- TRECHO DA PÁGINA -
===

São Paulo, segunda-feira, 25 de dezembro de 2000

Texto Anterior | Próximo Texto | Índice

Oficinas comunitárias tiram jovens das ruas

ESTANISLAU MARIA
DA REPORTAGEM LOCAL

Com ofertas de trabalho para pintar fachadas de padarias, escolas, muros de lava-rápidos e postos de gasolina, os adolescentes Spif e Suco terão um Natal diferente neste ano.
Os dois garotos deixaram de ser "pichadores de muro" e agora são grafiteiros em uma das regiões mais violentas de São Paulo, o Jardim Ângela.
No começo do ano, eles trocaram as ruas pelas oficinas da Sociedade Santos Mártires, uma ONG ligada à paróquia homônima, coordenada pelos padres irlandeses Jaime Crowe e Eduardo McGettrick. Ambos estão no Brasil há mais de uma década.
Ao todo, são quase 2.000 pessoas atendidas nos serviços da Santos Mártires. Entres elas, Spif e Suco, dois estudantes da 8.ª série que, com latas de spray nas mãos, aproveitam a chance de escrever uma história diferente de muitos amigos deles: meninos pobres que morreram no crime ou foram mortos pela polícia e viraram mais uma estatística no Ângela -como eles chamam o bairro.
Eles explicam que, no mundo do grafite, os artistas geralmente escolhem nomes que são siglas de uma mensagem ou frase que expresse um sentimento.
Assim, Cláudio Sacramento Figueiredo, 16, é Spif (Significado do Pensamento Infinito), e Tiago do Nascimento Menezes, 14, é Suco (Somente Unidos Conseguiremos Oportunidade).
Filho de um eletrotécnico e de uma cozinheira, Spif estuda à noite e faz bicos como ajudante de pedreiro.
Suco é o terceiro de cinco filhos em uma família que mora só com a mãe e é sustentada pelos irmãos mais velhos, de 18 e 21 anos. Os pais estão desempregados.
Além da oportunidade de sair das ruas, segundo o padre Jaime Crowe, os cursos ajudam também a melhorar a auto-estima dos jovens. "A resposta das famílias e das escolas também é boa. A evasão escolar e as brigas em casa diminuíram", conta Crowe.
Com um grupo de cem funcionários e mais de 500 voluntários, a ONG mantém creches, centros de juventude, serviços de assistência a dependentes de drogas e a mulheres vítimas de violência doméstica.

===

- QUESTÕES DE ESTUDO -
A – Transcreva o trecho da reportagem sobre as oficinas comunitárias entre "Os dois garotos" e "chamam o bairro.", inclusive.
B – Nos registros, reescreva as linhas entre a que contém "What do you" e a que contém "The width and", inclusive, substituindo "screenshot" por "screen capture" e mantendo todo o resto igual.

- TRECHOS DE DADOS -
===

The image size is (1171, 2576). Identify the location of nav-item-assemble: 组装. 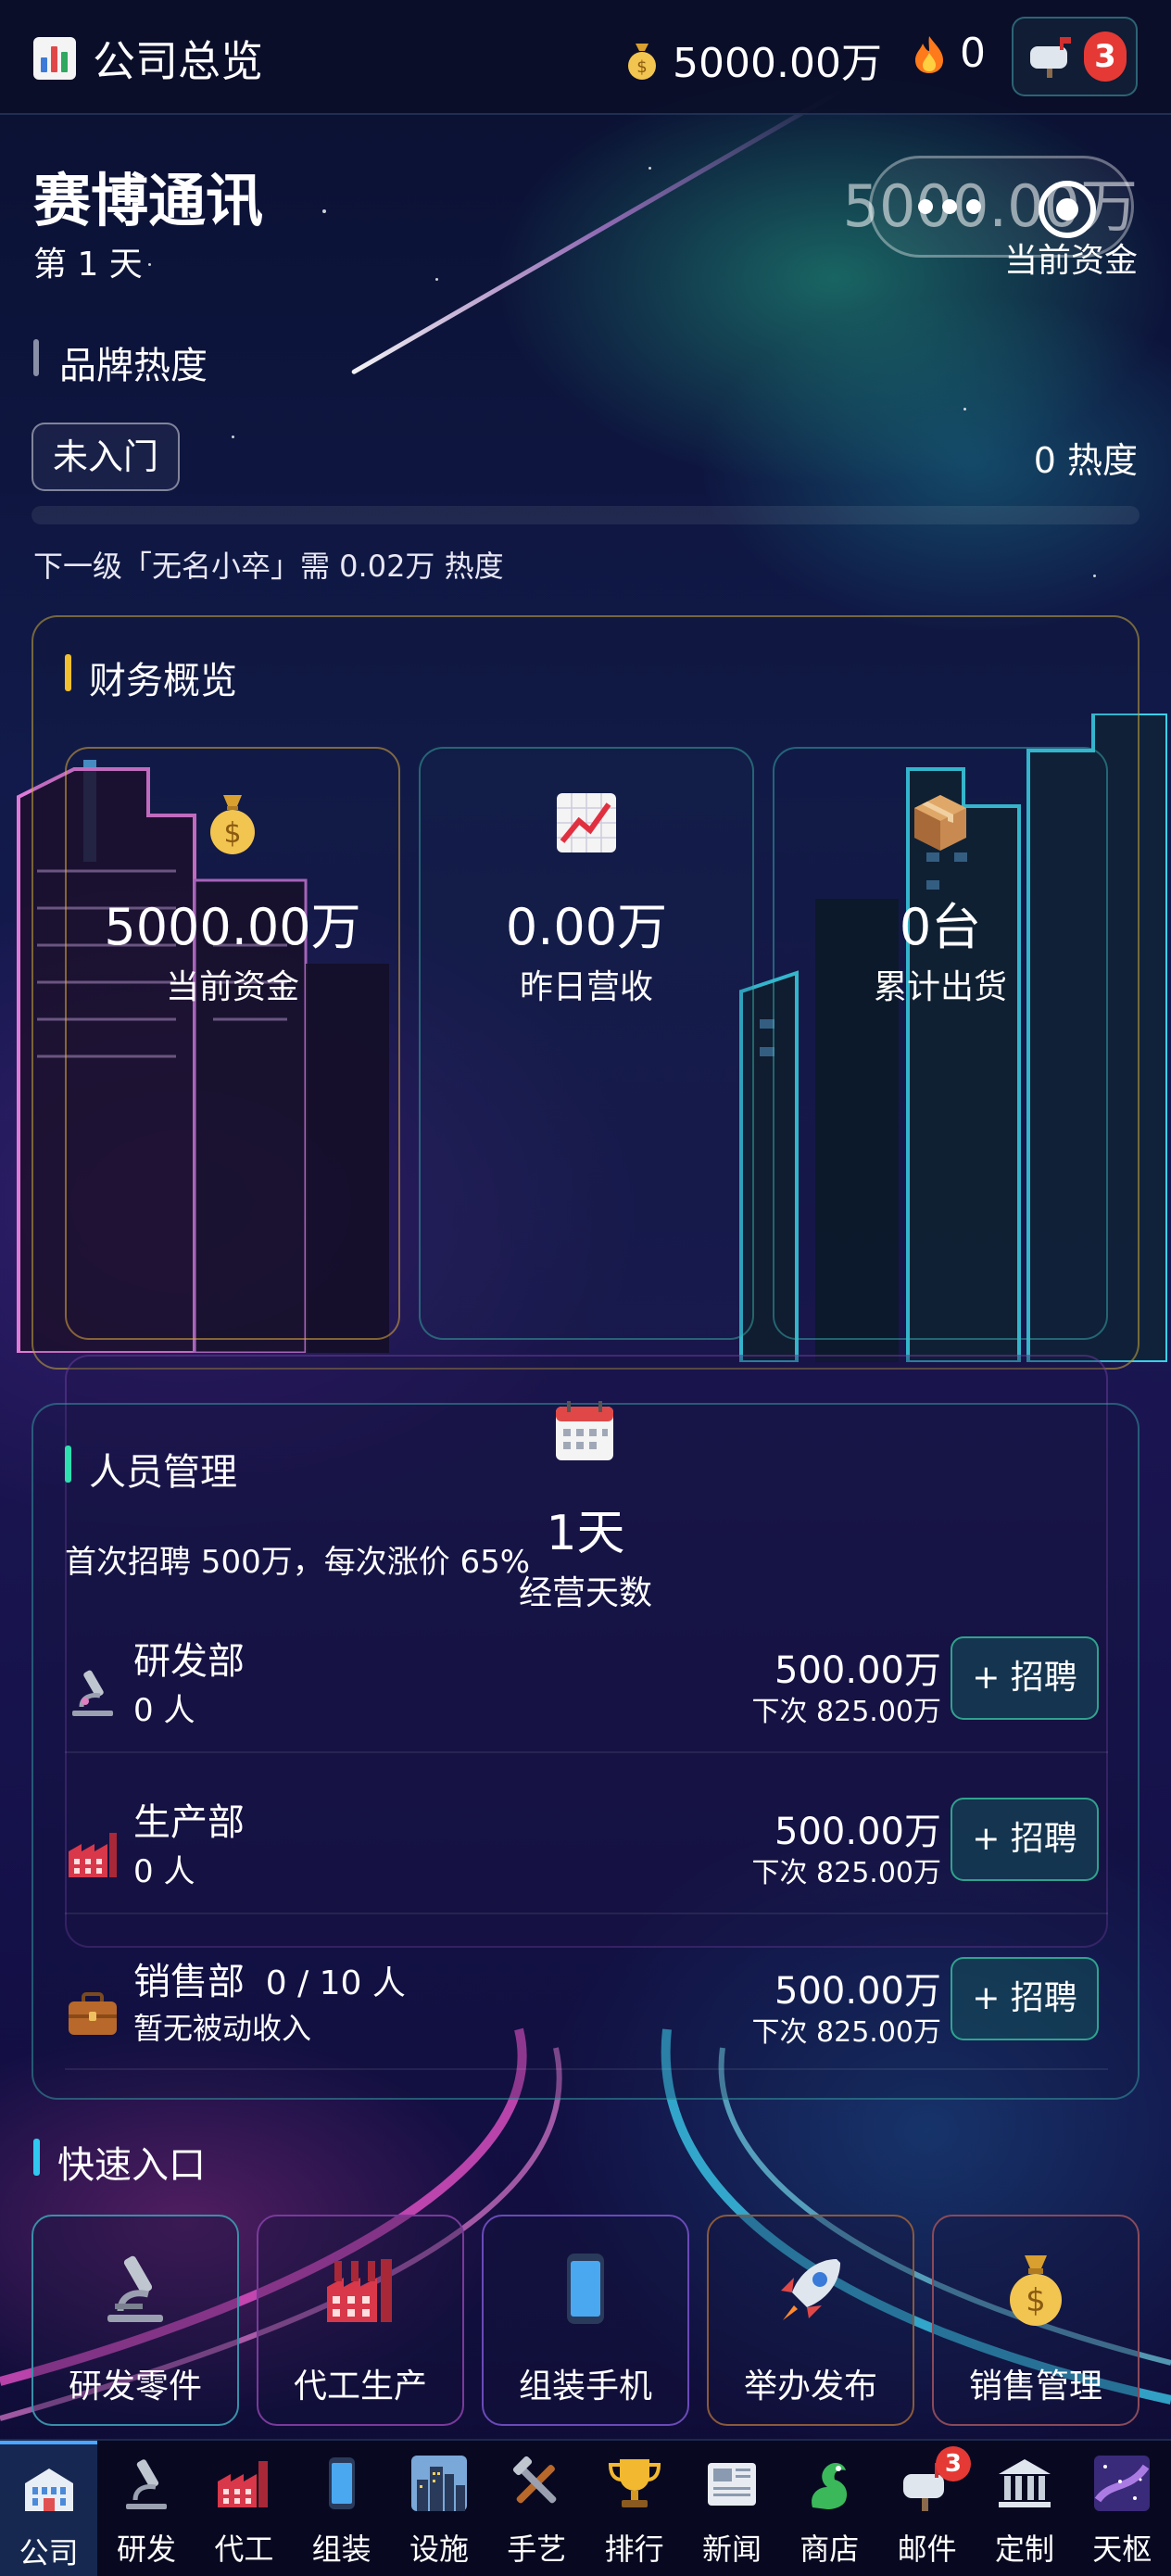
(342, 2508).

===

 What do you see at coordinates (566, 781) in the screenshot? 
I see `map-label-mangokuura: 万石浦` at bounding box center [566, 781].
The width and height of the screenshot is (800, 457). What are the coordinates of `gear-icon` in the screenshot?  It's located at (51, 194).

===

- RESPOSTAS DOS EXERCÍCIOS -
A –
Os dois garotos deixaram de ser "pichadores de muro" e agora são grafiteiros em uma das regiões mais violentas de São Paulo, o Jardim Ângela.
No começo do ano, eles trocaram as ruas pelas oficinas da Sociedade Santos Mártires, uma ONG ligada à paróquia homônima, coordenada pelos padres irlandeses Jaime Crowe e Eduardo McGettrick. Ambos estão no Brasil há mais de uma década.
Ao todo, são quase 2.000 pessoas atendidas nos serviços da Santos Mártires. Entres elas, Spif e Suco, dois estudantes da 8.ª série que, com latas de spray nas mãos, aproveitam a chance de escrever uma história diferente de muitos amigos deles: meninos pobres que morreram no crime ou foram mortos pela polícia e viraram mais uma estatística no Ângela -como eles chamam o bairro.

B –
 What do you see at coordinates (566, 781) in the screen capture? 
I see `map-label-mangokuura: 万石浦` at bounding box center [566, 781].
The width and height of the screen capture is (800, 457). What are the coordinates of `gear-icon` in the screen capture?  It's located at (51, 194).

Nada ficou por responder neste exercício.